Phosphate groups are handy little things: easy for enzymes to put on and take off, they pack a lot of charge in a small volume, thereby providing plenty of binding energy for electrostatic interactions. Not surprisingly, they are ubiquitous in biology. Unfortunately, the same things that make them attractive for an organism make them problematic for drugs: they are easily removed, and their highly negative charge gives molecules containing phosphates a real problem getting across membranes. What’s a chemist to do?
This was the dilemma faced by Ruth Brenk, Ian Gilbert, and colleagues at the University of Dundee. They were interested in inhibiting the enzyme 6-phosphogluconate dehydrogenase (6PGDH) from the parasite that causes sleeping sickness. (See here for previous work from the same group using fragment methods to discover inhibitors against a different enzyme from the same organism.) The enzyme 6PGDH, as its name suggests, binds phosphate-containing substrates and has a very polar active site. Nanomolar inhibitors have been reported in the literature, but these contain phosphates and are not active in cell assays.
As reported in a recent issue of Bioorganic and Medicinal Chemistry, the researchers computationally filtered a set of commercially available compounds to find those that were less than 320 Da and were negatively charged, thereby potentially mimicking a phosphate. They then used DOCK 3.5.54 to see which of the resulting 64,000 molecules might bind in the active site of 6PGDH, resulting in 5836 possible hits. Subsequent triaging led to the purchase of 71 compounds. These were tested for inhibition of the enzyme at 200 micromolar concentration. Ten of these compounds inhibited the enzyme more than 80% at this concentration, of which 3 gave clean IC50 curves. These three molecules are all 5-membered carboxylic-acid-containing heterocycles, and although the IC50s are modest (ranging from 28 to 45 micromolar), they have good ligand efficiencies (up to 0.66 (kcal/mol)/atom). A computational search for analogs resulted in a few more active molecules with similar properties.
Whether these fragments can be advanced remains to be seen. The calculated solubilites, Log P, total polar surface area, and intestinal absorption parameters are more attractive than previous inhibitors, but the history of phosphate mimics is not encouraging. Most prominently, the protein PTP-1B, which recognizes phosphotyrosine residues, was once one of the hottest drug targets around, spawning a cottage industry of groups developing phosphotyrosine mimetics. Fragment methods were particularly effective, and numerous potent small molecules were published. But none of them were sufficiently drug-like, and to my knowledge none are in the clinic. Still, it is worth trying: 6PGHD may be more druggable, and approaches like this are likely to provide an answer.
1 comment:
From what I understand, the major problem with PTP1B inhibitors was / has been the lack of selectivity (e.g. TC-PTP) and not the phoshpate mimetic.
----
• Exercise details
Decide whether each statement agrees with the post on 6PGDH inhibitors. Answer yes or no, and quote the words of the post that settle it.
1. The commercially available compounds were filtered to keep those under 320 Da that carried a negative charge.
2. All ten compounds that inhibited the enzyme by more than 80% gave clean IC50 curves.
3. The nanomolar inhibitors already reported in the literature were active in cell assays.

• Dataset section
----
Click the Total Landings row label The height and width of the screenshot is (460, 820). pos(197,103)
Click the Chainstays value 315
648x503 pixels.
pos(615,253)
----
• Answer
1. Yes: "less than 320 Da and were negatively charged"
2. No: "Ten of these compounds inhibited the enzyme more than 80% at this concentration, of which 3 gave clean IC50 curves."
3. No: "these contain phosphates and are not active in cell assays"